Privatleben wird wichtiger

Von einer fixen Arbeitsmenge auszugehen, die es zu verteilen gilt, hält auch Peter Rosner, Ökonom an der Universität Wien, für falsch. Obwohl die vertragliche Arbeitszeit gleich geblieben ist, würden wir, auf eine Lebensspanne gerechnet, in Summe trotzdem weniger arbeiten. "Aufgrund längerer Ausbildungszeiten steigen wir viel später ins Erwerbsleben ein und gehen sogar früher in Pension als etwa in den 70er Jahren. Vor allem aber leben wir länger." Auch Rosner sieht im wachsenden Dienstleistungsbereich den Hauptgrund, wieso eine Arbeitszeitverkürzung schwierig umzusetzen wäre. In den 50er und 60er Jahren, als die Industrie von entscheidender Bedeutung für den Produktivitätszuwachs war, hätte eine Reduktion der Arbeitszeit auch Sinn gemacht. "Wie aber misst man die Produktivität von Polizisten, Ärzten und Pflegern oder Lehrern?" Bei entsprechenden Arbeitsplätzen im öffentlichen Bereich würden mehr Arbeitsplätze automatisch zu höheren Steuern führen. Wie aber wird sich die Arbeitszeit in Zukunft entwickeln?
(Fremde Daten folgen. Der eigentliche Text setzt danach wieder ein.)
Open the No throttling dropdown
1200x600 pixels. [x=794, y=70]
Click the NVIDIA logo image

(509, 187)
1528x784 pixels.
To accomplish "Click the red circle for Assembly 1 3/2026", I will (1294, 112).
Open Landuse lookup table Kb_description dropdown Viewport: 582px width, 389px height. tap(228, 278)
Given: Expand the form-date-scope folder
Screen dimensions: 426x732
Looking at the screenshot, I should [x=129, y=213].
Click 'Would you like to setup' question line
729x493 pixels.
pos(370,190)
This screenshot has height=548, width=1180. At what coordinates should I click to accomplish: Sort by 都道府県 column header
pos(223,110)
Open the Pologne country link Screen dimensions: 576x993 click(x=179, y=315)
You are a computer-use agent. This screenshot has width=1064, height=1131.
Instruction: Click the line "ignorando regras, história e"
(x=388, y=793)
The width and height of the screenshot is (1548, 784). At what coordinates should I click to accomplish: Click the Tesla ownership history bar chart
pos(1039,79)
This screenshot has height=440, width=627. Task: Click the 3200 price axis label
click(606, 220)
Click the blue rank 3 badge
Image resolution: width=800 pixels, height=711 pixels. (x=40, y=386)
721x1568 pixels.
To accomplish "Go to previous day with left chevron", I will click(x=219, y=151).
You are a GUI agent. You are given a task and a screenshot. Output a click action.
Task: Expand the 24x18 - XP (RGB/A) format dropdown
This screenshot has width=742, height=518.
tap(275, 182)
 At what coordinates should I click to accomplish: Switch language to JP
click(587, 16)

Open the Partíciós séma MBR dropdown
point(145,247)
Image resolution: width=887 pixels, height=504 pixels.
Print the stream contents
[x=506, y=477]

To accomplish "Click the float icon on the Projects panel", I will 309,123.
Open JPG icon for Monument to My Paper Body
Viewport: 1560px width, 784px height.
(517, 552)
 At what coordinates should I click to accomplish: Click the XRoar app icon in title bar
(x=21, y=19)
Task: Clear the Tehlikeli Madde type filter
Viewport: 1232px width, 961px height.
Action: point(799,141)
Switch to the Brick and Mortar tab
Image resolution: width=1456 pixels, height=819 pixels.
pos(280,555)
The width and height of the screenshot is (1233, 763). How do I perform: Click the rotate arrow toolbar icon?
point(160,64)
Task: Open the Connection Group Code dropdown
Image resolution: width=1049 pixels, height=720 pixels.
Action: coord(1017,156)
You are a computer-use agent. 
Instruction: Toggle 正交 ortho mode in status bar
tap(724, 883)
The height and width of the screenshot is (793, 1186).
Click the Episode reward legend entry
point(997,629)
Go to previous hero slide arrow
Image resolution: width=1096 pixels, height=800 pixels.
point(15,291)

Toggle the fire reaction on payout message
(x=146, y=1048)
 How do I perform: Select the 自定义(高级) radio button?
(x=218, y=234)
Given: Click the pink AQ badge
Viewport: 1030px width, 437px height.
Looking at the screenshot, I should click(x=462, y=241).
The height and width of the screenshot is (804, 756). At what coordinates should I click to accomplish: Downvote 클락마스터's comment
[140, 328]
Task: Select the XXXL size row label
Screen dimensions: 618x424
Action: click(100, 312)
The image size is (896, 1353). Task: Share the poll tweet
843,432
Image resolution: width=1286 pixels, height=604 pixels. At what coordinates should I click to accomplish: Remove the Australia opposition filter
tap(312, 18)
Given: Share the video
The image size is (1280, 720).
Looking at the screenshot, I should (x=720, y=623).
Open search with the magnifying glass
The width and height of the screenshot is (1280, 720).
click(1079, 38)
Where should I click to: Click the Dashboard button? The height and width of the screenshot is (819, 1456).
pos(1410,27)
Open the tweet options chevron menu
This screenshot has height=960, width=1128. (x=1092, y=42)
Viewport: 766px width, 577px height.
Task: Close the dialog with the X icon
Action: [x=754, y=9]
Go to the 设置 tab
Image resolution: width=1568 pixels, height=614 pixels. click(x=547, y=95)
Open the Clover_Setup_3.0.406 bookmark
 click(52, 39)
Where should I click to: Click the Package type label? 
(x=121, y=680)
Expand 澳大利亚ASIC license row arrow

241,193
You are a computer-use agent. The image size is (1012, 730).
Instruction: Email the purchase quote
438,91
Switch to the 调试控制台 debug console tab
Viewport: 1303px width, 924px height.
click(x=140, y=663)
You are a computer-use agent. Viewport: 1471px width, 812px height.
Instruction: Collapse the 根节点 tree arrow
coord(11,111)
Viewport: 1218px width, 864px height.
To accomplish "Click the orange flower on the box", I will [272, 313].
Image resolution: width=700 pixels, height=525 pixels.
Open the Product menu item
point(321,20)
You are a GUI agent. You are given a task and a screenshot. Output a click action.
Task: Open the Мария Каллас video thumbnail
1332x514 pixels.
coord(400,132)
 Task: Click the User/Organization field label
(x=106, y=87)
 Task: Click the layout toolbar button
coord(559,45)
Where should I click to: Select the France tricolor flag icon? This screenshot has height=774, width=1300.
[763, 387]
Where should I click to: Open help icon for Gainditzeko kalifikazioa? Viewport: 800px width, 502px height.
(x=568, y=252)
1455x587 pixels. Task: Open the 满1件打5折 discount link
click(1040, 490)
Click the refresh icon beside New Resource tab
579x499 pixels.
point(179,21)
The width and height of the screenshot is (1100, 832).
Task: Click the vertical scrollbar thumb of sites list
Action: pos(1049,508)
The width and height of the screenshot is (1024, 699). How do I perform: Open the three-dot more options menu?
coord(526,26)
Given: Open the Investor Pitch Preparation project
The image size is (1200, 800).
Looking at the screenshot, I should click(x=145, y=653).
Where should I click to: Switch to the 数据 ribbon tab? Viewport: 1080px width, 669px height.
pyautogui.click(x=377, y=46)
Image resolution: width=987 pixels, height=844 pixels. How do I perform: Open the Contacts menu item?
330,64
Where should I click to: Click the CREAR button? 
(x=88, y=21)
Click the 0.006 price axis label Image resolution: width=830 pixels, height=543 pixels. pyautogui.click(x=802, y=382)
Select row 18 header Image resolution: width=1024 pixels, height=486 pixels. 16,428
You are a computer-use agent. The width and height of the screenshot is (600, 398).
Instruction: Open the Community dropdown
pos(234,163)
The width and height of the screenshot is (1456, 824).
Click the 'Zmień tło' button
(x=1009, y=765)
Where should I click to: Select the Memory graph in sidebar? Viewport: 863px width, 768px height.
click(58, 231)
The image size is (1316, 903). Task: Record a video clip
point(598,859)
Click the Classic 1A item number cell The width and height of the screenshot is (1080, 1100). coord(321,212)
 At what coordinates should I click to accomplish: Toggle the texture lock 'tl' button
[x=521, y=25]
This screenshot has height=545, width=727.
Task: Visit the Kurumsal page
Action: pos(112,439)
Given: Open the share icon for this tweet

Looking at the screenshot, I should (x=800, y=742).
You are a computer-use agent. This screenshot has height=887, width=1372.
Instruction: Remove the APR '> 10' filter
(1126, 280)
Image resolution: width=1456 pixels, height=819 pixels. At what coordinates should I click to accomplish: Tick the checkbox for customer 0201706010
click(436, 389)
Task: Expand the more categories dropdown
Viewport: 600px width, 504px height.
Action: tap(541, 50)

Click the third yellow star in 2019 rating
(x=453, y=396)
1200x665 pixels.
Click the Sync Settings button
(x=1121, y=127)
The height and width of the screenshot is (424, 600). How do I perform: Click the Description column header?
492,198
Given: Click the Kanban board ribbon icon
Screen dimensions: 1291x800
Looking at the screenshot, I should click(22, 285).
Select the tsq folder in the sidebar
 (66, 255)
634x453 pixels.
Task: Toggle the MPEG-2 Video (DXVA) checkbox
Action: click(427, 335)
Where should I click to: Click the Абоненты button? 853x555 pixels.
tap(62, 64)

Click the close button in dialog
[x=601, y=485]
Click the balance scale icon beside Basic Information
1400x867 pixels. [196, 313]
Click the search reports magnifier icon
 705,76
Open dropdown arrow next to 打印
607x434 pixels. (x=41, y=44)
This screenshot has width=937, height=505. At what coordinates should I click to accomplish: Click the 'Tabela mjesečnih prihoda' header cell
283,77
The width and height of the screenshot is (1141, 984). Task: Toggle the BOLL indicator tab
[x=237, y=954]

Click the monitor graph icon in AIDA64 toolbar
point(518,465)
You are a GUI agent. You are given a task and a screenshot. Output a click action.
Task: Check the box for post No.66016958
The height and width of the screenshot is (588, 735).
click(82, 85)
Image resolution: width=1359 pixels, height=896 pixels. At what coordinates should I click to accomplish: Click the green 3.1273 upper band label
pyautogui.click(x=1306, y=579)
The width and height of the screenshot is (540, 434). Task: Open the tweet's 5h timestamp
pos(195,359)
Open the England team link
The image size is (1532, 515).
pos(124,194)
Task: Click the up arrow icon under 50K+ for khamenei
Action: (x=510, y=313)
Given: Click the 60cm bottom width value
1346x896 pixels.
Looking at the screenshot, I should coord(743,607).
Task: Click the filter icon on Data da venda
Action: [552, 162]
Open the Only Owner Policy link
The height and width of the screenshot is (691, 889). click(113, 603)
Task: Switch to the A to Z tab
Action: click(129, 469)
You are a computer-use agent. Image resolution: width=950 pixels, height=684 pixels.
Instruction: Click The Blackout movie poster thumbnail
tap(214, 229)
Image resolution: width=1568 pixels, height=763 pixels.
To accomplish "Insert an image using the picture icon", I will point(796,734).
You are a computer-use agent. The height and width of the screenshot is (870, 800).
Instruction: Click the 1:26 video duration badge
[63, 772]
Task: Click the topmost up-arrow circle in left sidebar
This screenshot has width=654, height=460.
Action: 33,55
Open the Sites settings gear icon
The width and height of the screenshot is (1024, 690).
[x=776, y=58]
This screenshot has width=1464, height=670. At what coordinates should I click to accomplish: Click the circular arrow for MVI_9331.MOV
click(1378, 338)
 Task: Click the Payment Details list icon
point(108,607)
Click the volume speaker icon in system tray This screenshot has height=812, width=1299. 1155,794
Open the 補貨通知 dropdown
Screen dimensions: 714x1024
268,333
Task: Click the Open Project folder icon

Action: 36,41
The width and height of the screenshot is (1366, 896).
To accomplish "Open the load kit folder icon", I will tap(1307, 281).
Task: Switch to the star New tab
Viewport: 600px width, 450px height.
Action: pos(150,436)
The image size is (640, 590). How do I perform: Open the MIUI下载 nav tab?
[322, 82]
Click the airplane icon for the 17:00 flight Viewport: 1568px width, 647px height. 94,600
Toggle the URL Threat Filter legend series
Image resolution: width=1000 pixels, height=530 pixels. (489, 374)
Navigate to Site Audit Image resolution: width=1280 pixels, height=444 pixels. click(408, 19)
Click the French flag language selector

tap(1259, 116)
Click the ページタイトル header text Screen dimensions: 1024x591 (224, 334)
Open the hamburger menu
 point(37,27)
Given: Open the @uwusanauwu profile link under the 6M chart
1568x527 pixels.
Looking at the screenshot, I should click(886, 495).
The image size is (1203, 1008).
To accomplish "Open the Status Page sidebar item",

Was John Maynard Keynes bei seiner Prognose vergessen habe, sei die Tatsache, dass mit der Produktivität auch der Lebensstandard und damit die Konsummöglichkeiten der Dienstnehmer mitgewachsen seien, argumentiert IHS-Ökonom Hofer. Würde heute ein Lebensstandard wie in den 30er Jahren ausreichen, hätte Keynes mit seiner Prognose recht behalten. Er verweist auf die Tatsache, dass durch die technologische Revolution neue Branchen entstehen, sowie aufgrund der Globalisierung auch neue Absatzmärkte gefunden werden. Standardisierte Jobs, auf die sich die Befürworter einer Arbeitszeitverkürzung beziehen, würden ohnehin in Zukunft immer weniger werden.

Der Trend gehe stark in Richtung flexiblere Arbeitsverhältnisse, die Zahl der Selbständigen und Freiberufler nehme stetig zu. Auch Männer würden in Zukunft stärker zur Teilzeit tendieren, es finde eine Umschichtung der Interessen auf den privaten Lebensbereich statt. Implizit würde dies also sehr wohl eine Arbeitszeitverkürzung bedeuten. Spätestens dann stelle sich laut Hofer allerdings die Verteilungsfrage. Es ist wie im Witz über den Autoproduzenten Henry Ford. Dieser führte einst einen Gewerkschafter durch die Produktionshalle: "Statt 100 Arbeitern brauchen wir in 20 Jahren nur mehr einen, um dieses Modell zu fertigen." Darauf der Gewerkschaftler: "Fein, aber wer soll dann das Auto kaufen?"